Désormais, le Mondial commence par une lutte des classes, pour se terminer par une lutte de places. Un prolétariat exploité configure la piste aux étoiles, avant que les monteurs des spectacles et toute une chaîne de rentiers de la passion footballistique ne jonglent avec les profits mirifiques.

Au Qatar, c’est juste un système international qui rencontre un cadre logique déjà favorable à cette honteuse exploitation.

Chargée de la coopération régionale au sein du Comité qatari des droits humains, Jawaher al-Obedli laisse tomber avec aplomb : «Le Qatar accueillera quoi qu’il arrive la Coupe du monde de football 2022. D’accord, il existe des problèmes, mais qui n’en a pas ? Tous les pays rencontrent parfois des difficultés avec leurs travailleurs immigrés. Les médias exagèrent : ils gonflent le nombre de plaintes, le Qatar est toujours le méchant. Le comité des droits humains a fait beaucoup de choses pour améliorer la situation des migrants. Notre équipe se rend régulièrement dans les camps de travailleurs pour informer les ouvriers de leurs droits. On leur montre des photos, on leur donne des brochures, etc.»
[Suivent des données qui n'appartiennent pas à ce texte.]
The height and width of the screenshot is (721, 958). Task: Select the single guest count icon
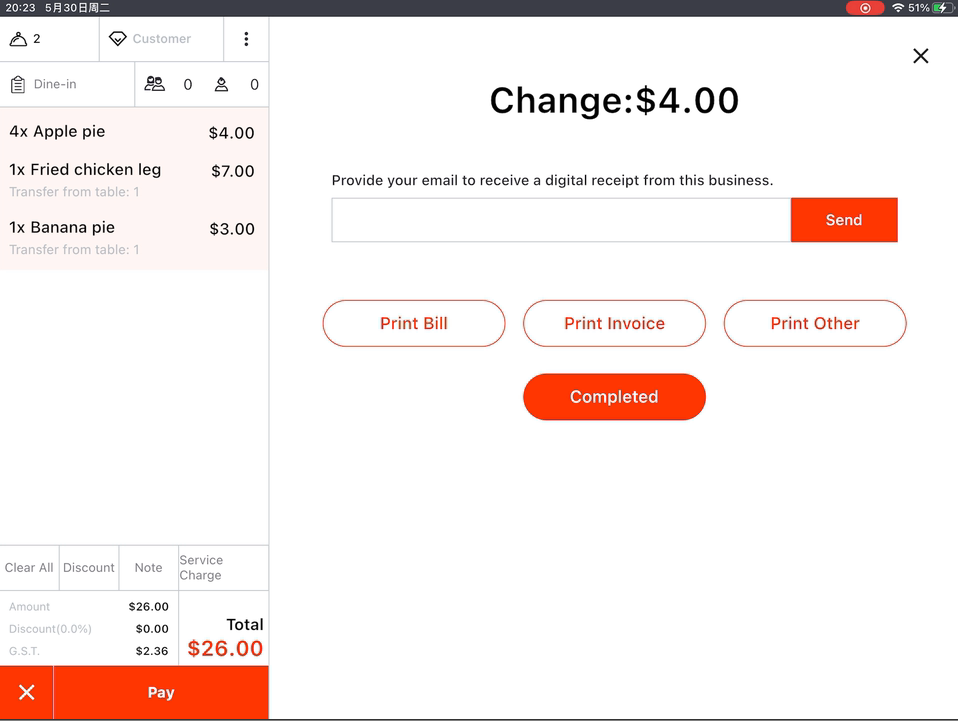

A retenir que  «quoi qu’il arrive», le Mondial-2002 aura lieu au Qatar. Le «grand capital» est toujours puissant et arrogant. Quand un pays aligne un Pnb de 55 000 dollars par tête d’habitant (environ 2 000 dollars pour le Sénégal), qu’on n’y sait même pas si le Népal est un cheval ou un bonbon, «44 morts» est juste une exagération des médias, pas une invention. On ne nie pas, on minimise. Comme si un mort n’était pas déjà de trop.
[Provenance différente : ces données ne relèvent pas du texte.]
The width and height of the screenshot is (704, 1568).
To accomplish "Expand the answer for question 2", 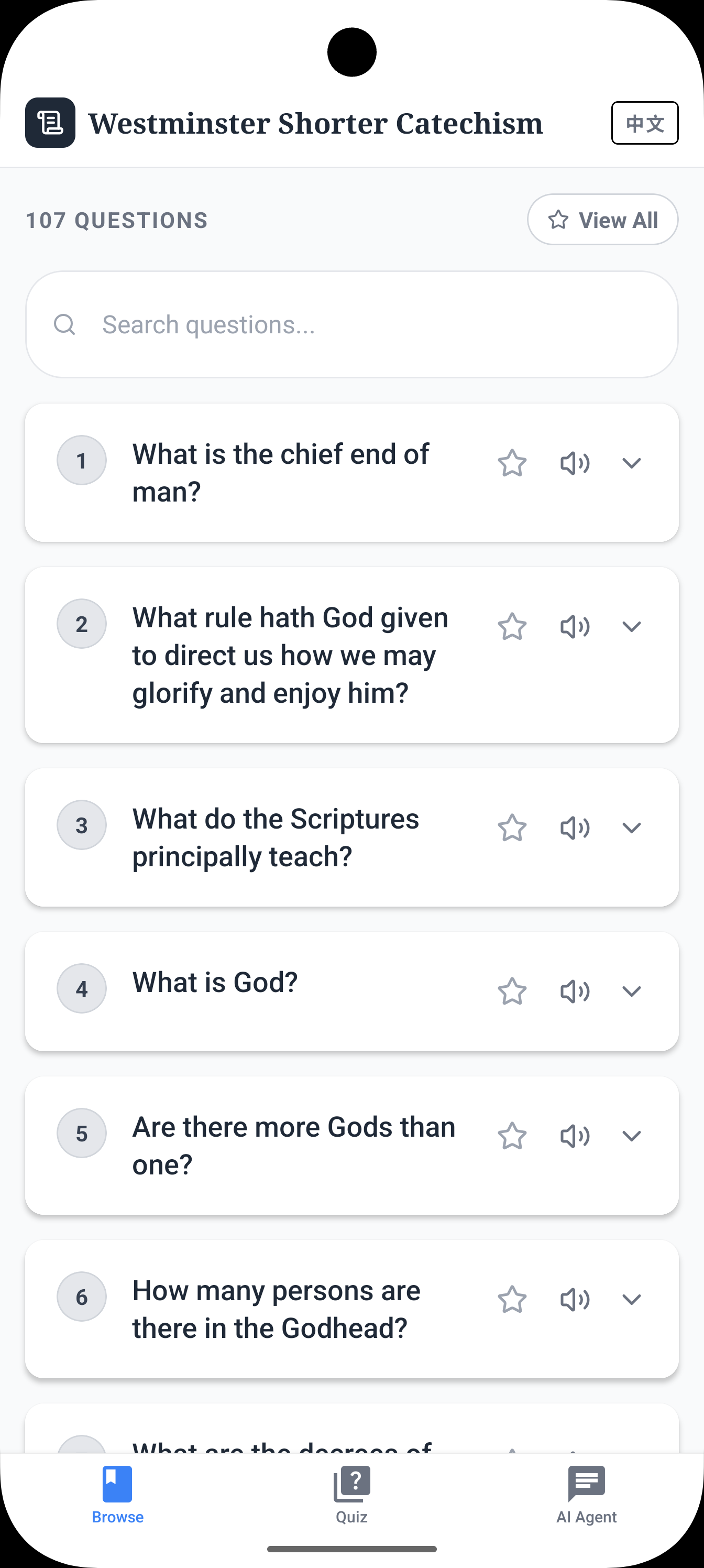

D’ici peu, malheureusement, la question ne sera plus de savoir si un autre Népalais est mort en tombant d’un échafaudage ou par inanition sous 50 degrés, après des heures de travail. On reviendra à la question de savoir si le Mondial-2022 se jouera en décembre ou en juin comme d’habitude. Là aussi, quoi qu’on décide, «le Qatar accueillera la Coupe du monde de football». Car on peut y climatiser tout un stade et le désert autour.

Ce n’est pas une question de passion pour le football. C’est une question d’argent.